The oxidant supply starts in zones close to the ignition point (spark plug), for the formation of a local mixture depleted in oxygen by injecting in this zone a maximum of 25% of its total volume supplied in each cycle, along with local injection of the entire amount of fuel supplied into the combustion chamber.

The remainder of the oxidizing agent is introduced into the combustion chamber in more advanced positions, i.e. closer to the hollow barrel, so that the combustion front that occurs with each ignition of the spark plug collides with mixtures that are more enriched with the oxidizing agent as it moves along the combustion chamber, increasing its speed and energy and causing very energetic explosions that are suitable for high quality coatings.

Thus, within the same chamber volume and the same explosive cycle, zones of higher and lower energy can be obtained. In particular, the new design of the combustion chamber and gas injection system favors the supply of energy to the area closer to the injection site of the oxidizer, and at the same time reduces the explosion energy in the rear zone of the combustion chamber, thereby increasing the efficiency of the injection system when cooling gases that accompany repeatedly outgoing pressure wave, and contributing to the continuity of the cyclic detonation process at higher frequencies than in previous devices.

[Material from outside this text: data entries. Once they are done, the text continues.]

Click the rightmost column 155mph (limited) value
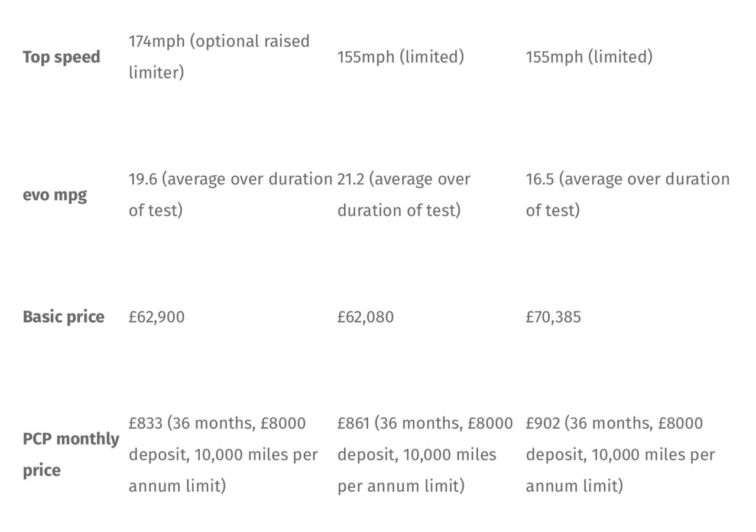 pyautogui.click(x=589, y=57)
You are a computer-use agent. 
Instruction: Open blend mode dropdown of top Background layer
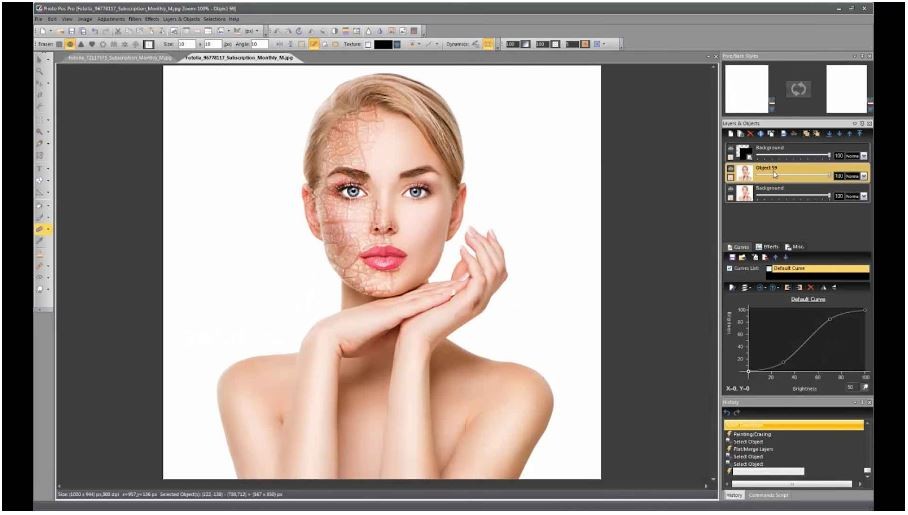(864, 156)
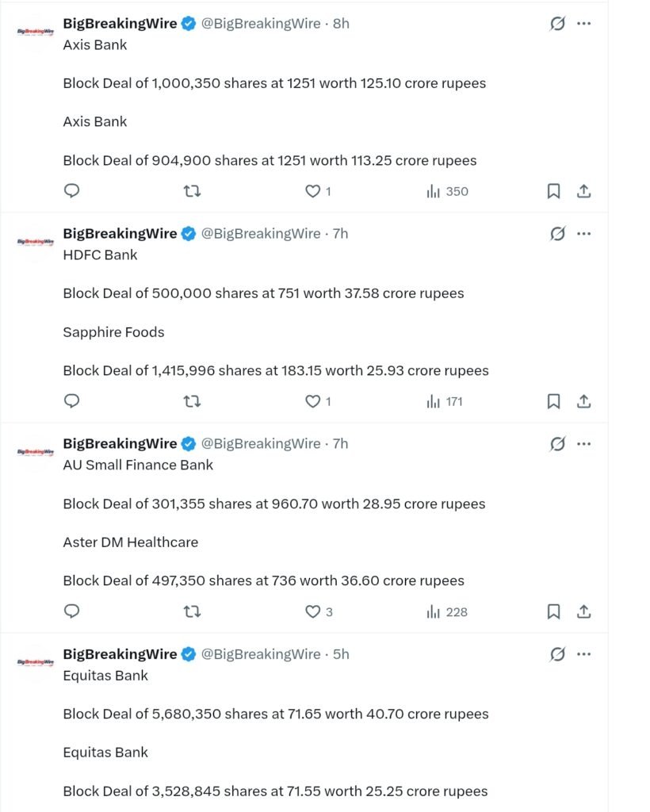Open the @BigBreakingWire handle on the 5h tweet
Viewport: 650px width, 812px height.
point(261,654)
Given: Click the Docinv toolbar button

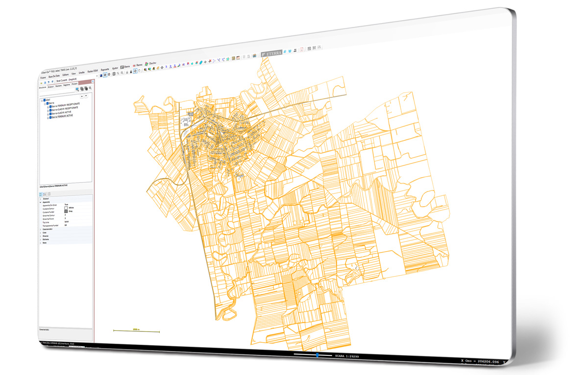Looking at the screenshot, I should coord(150,63).
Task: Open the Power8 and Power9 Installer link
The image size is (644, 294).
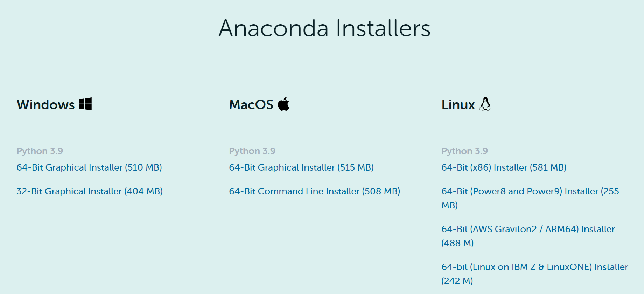Action: [530, 191]
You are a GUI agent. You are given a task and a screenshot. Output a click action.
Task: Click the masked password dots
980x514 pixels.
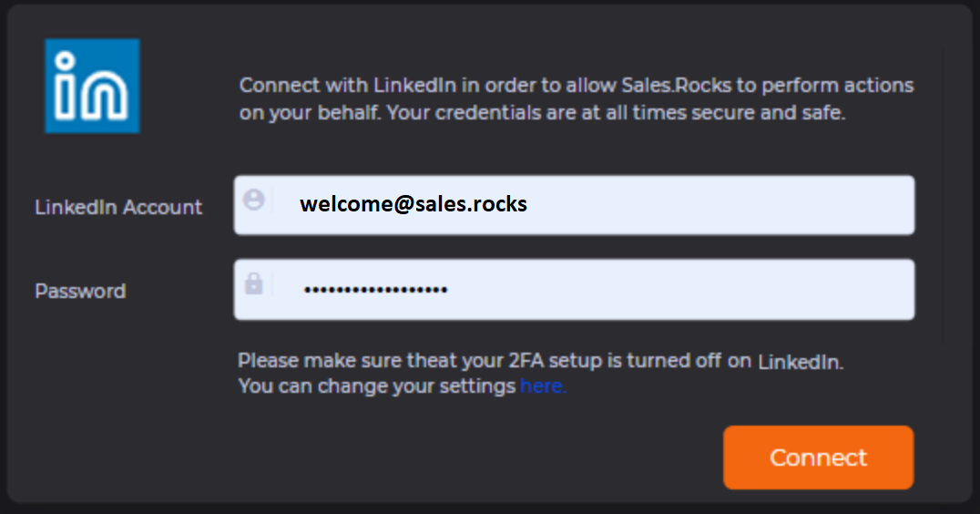[375, 290]
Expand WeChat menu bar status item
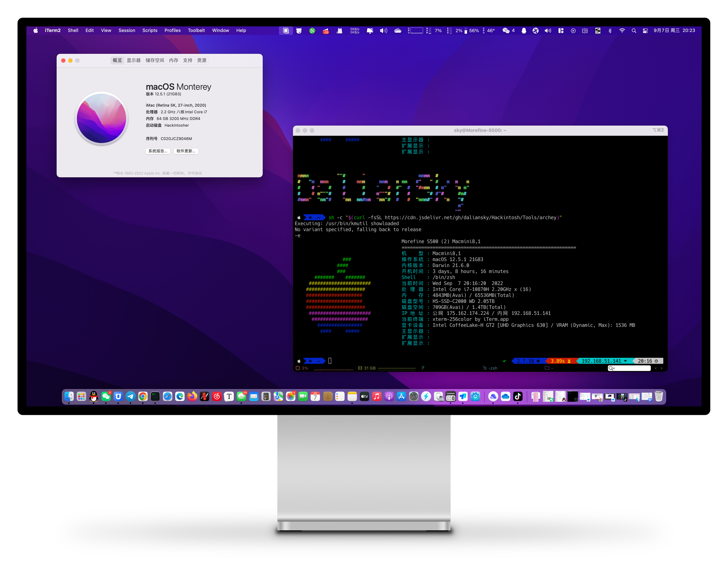 click(508, 30)
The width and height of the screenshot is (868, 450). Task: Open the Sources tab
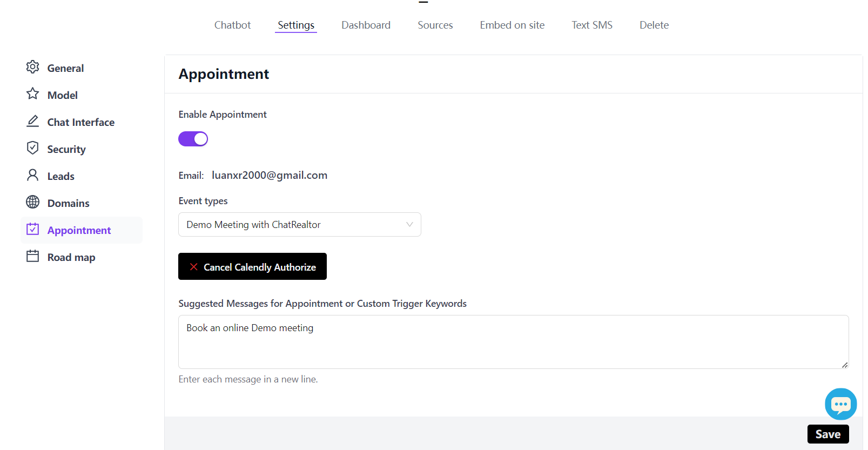[x=435, y=25]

According to a preferred construction, the oxidizer nozzle is concentrically located inside the combustion chamber and has an elongated part at one end that extends almost to the gun barrel, and this elongated part includes many holes located at an acute angle with respect to the gun barrel to inject the oxidizer into the combustion chamber.

The second characteristic of the gun, which is the object of this invention, relates to the introduction of a product feeding system anywhere in the barrel, i.e. system, which when used for injection of powder coating provides an increase in the amount of powder supplied to the gun per unit time, and, therefore, the amount of powder deposited on the substrate per unit time, as well as an increase in productivity of the gun.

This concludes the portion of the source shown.